Wait. There's something wrong here. There's an oxymoron at work. There's nothing warm and fuzzy about schizophrenia. It's a terrible, crushing illness that plays havoc with those who must live with it as well as those who care about — and for — its victims.

And yet, Hallmark Hall of Fame's production of "My Sister's Keeper" would have us believe that warm-and-fuzzy and mental illness can occupy the same plot at the same time. Doesn't that defy the laws of physics? It certainly defies the laws of logic. It also makes for fatuous drama.

And fatuous is the precise, perfect word to describe "My Sister's Keeper."

The TV script is based on "My Sister's Keeper: Learning to Cope with a Sibling's Mental Illness," a memoir by Margaret Moorman. But it's hard to believe that somebody who lived day by day through the difficulties that Moorman faced in caring for and reconciling with her mentally ill sister after their mother's death could paint such a Disneyfied picture as this. My bet is that she didn't, that screenwriter Susan Tarr and the Hallmark folks tried to do a Doris Day number on the story, guaranteeing failure. (I haven't read the book, but if reading Moorman's memoir is a prerequisite to watching the TV drama, then Hallmark faces problems greater than the screenplay: The book recently ranked 681,366 in sales on Amazon.com.)

In a nutshell, "My Sister's Keeper" is the story of Christine and Judy. Christine is the elder sister, who is diagnosed with schizophrenia at an early age. Their mother, Helen, does her best to get Christine the help she needs, but Christine is in and out of hospitals and on and off an array of medications before she leaves her teen-age years behind. Helen, meantime, is intent on shielding Judy from her sister's problems, but the one difficulty she can't ward off is her own death: When Helen dies, Judy must choose between her job as an art editor for a glossy magazine in New York and caring for her sister in Northern Virginia. Sisterhood trumps (would Hallmark even consider a story that took the other road?), and Judy and Christine eventually find common ground if not mutual happiness.
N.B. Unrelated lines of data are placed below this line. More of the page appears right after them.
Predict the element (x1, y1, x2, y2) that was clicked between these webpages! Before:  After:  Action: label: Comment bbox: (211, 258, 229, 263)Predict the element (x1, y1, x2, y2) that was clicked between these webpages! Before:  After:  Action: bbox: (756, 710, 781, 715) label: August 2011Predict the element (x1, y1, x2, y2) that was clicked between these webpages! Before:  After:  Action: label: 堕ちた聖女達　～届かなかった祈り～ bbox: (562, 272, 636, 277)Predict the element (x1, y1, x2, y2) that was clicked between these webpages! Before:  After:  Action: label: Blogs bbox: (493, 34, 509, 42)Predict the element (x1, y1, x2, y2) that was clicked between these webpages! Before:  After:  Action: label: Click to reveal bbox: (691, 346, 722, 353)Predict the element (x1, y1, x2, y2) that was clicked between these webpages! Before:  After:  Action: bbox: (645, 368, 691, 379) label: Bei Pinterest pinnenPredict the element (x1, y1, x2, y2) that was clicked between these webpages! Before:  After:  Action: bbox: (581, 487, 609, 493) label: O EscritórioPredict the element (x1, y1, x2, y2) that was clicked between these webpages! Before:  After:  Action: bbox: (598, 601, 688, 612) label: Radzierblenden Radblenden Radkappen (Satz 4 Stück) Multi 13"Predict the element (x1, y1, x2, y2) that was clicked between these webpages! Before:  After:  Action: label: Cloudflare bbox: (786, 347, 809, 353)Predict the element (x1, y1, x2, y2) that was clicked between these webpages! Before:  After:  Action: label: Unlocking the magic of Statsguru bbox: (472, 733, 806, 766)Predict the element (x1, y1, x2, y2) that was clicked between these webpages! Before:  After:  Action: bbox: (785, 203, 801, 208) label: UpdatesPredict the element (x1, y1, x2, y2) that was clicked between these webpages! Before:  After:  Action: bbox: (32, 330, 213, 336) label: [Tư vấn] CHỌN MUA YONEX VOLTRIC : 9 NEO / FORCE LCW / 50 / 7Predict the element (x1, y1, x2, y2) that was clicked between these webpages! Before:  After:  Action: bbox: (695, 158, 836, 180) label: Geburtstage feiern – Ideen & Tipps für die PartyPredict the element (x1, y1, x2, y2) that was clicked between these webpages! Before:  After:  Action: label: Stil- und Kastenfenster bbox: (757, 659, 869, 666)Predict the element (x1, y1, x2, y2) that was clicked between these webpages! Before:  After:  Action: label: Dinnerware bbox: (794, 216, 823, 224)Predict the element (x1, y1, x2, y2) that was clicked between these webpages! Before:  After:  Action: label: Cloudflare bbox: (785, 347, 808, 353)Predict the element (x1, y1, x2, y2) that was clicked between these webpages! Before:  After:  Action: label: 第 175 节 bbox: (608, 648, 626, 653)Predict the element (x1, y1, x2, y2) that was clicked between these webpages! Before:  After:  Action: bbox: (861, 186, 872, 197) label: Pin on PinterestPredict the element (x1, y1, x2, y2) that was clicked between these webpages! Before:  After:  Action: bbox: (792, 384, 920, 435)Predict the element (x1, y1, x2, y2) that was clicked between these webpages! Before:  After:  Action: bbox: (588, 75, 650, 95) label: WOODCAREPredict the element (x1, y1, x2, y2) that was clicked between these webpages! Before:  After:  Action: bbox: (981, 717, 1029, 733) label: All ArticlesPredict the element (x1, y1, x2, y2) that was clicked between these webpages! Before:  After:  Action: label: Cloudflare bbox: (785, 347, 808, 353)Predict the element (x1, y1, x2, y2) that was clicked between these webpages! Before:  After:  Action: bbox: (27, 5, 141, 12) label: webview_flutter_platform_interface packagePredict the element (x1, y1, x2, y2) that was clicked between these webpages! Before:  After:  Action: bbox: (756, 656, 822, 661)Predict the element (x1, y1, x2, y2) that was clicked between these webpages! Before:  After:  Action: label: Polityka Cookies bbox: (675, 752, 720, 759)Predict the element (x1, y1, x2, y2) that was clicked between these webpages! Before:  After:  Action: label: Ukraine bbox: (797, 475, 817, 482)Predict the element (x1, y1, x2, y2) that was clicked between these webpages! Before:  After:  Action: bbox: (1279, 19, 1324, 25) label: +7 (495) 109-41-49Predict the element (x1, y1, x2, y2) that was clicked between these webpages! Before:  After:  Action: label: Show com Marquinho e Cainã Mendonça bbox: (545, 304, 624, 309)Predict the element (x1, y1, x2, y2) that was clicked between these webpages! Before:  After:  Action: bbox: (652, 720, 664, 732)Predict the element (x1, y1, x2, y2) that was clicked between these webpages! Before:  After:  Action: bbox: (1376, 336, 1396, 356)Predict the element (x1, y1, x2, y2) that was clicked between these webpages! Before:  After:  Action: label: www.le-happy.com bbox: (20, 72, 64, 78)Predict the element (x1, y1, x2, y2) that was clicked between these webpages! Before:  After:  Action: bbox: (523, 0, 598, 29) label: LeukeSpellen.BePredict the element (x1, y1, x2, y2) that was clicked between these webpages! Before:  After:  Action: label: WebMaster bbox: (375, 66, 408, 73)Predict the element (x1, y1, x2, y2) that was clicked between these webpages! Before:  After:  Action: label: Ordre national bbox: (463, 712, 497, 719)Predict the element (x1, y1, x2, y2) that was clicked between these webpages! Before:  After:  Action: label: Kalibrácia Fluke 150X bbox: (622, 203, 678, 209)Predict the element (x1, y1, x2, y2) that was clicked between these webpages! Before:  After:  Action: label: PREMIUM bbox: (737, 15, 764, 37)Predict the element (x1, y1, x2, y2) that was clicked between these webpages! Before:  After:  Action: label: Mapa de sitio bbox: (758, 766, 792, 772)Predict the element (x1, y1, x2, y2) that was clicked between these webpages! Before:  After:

The problems with "My Sister's Keeper" began when Hallmark picked the chronicle for its 212th Hall of Fame production. Warm and fuzzy is Hallmark's … er … hallmark, and this story simply can't go that way. And despite stellar efforts by Academy Award-winner Kathy Bates ("Misery") as Christine, Oscar nominee Lynn Redgrave ("Gods and Monsters") as Helen, and Elizabeth Perkins ("Big") as Judy, the story just can't be shoehorned into the Hall of Fame glass slipper. And not all the saturated-color, nostalgic set dressing and soft-focus camerawork in Hallmark's arsenal can make it work.

If Hallmark expects to inveigle people into buying Valentine's Day cards in greater numbers than ever this season with "My Sister's Keeper," they can just give it up. What's next — "Bambi in the Snake Pit?" "The Three Faces of Thumper?" Shhhh. Don't give them any ideas.



Airs Sunday, Jan. 27, at 9 p.m. on CBS-TV.